WHAT YOU NEED TO DO:
For the data below, give again exactly the lines from the one containing "Andachten (863, 280)" through the one containing "Prost & Amen (676, 312)", both ends included, and no others.

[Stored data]
● ● ● ● ● ● ●

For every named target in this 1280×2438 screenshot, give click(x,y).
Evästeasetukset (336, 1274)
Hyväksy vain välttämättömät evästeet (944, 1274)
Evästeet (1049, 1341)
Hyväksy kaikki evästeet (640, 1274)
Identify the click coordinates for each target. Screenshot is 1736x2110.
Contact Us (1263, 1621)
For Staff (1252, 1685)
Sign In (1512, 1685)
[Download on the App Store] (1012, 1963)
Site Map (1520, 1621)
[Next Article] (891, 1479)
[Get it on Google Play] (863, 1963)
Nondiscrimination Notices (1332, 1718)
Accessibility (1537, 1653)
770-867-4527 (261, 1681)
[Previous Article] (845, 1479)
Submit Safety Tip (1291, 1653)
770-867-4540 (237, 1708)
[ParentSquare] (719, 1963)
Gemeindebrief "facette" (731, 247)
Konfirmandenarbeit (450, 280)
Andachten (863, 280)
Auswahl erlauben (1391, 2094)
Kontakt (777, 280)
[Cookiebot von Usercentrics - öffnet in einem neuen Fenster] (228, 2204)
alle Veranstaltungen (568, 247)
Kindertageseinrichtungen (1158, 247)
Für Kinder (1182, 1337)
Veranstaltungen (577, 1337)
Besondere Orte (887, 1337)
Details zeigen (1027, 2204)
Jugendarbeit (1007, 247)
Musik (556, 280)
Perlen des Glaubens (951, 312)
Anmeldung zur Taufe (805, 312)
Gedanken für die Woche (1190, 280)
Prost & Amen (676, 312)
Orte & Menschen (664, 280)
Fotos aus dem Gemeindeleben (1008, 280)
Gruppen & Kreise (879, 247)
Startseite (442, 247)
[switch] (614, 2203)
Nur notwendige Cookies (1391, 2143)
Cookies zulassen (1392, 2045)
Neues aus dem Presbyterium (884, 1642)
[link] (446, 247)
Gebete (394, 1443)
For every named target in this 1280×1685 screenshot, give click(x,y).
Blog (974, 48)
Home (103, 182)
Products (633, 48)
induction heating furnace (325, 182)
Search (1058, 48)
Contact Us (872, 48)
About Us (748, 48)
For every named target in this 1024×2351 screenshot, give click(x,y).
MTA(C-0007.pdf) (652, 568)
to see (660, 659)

● ● ● ● ● ● ●

COMPLETED TASK:
Andachten (863, 280)
Auswahl erlauben (1391, 2094)
Kontakt (777, 280)
[Cookiebot von Usercentrics - öffnet in einem neuen Fenster] (228, 2204)
alle Veranstaltungen (568, 247)
Kindertageseinrichtungen (1158, 247)
Für Kinder (1182, 1337)
Veranstaltungen (577, 1337)
Besondere Orte (887, 1337)
Details zeigen (1027, 2204)
Jugendarbeit (1007, 247)
Musik (556, 280)
Perlen des Glaubens (951, 312)
Anmeldung zur Taufe (805, 312)
Gedanken für die Woche (1190, 280)
Prost & Amen (676, 312)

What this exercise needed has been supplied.